There’s been a lot of talk recently about graduate management programs beyond the MBA, like Vanderbilt’s one-year Master of Finance. With the economy starting to stabilize — and the job market slowly easing — many recent college graduates find that this is a great time to enroll in programs that can help give them a career edge.
So I was happy to run across a GMAT Club forum that listed Vanderbilt’s MSF among the top programs as determined by the site MSFHQ.com. When I clicked though to the actual MSFHQ.com site I was doubly happy to see a link to a recent article in Vanderbilt Business magazine describing how the MSF program can provide an important career boost, as told through the eyes of alumni. It also does a nice job explaining the differences between the MSF and MBA degrees.

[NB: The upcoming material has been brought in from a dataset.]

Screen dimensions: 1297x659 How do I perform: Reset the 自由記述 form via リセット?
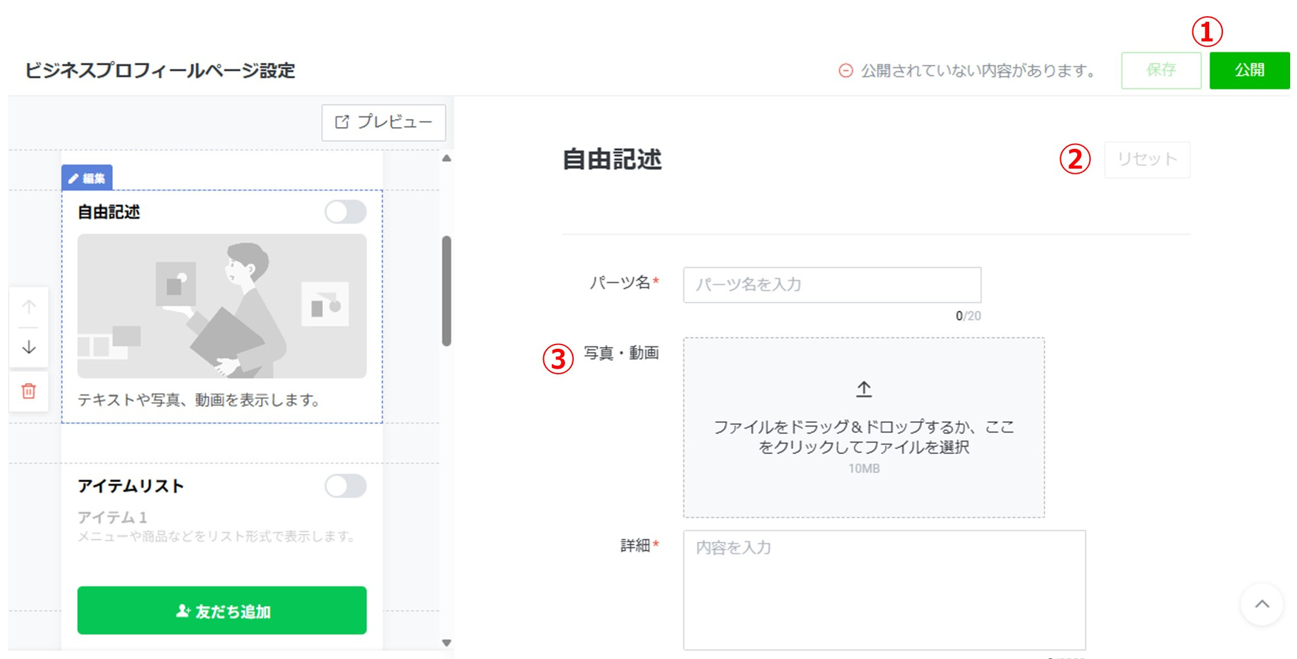(x=1147, y=159)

I found that post on the heels of a new report issued on Tuesday by the Graduate Management Admissions Council (GMAC) showing that 92% of those who received a graduate business degree are now employed — six percentage points higher than the previous year. To me, it’s yet another indication of the value that employers put on graduate management education as a whole — not just the MBA, but one-year programs like MSF and Master of Accountancy as well.
As I wrote last year, the “B-School differential” appears to be roughly $20,000-$40,000. Whether you are looking at one-year specialty programs designed for young professionals, an MBA, or Executive MBA, business degrees pay solid dividends.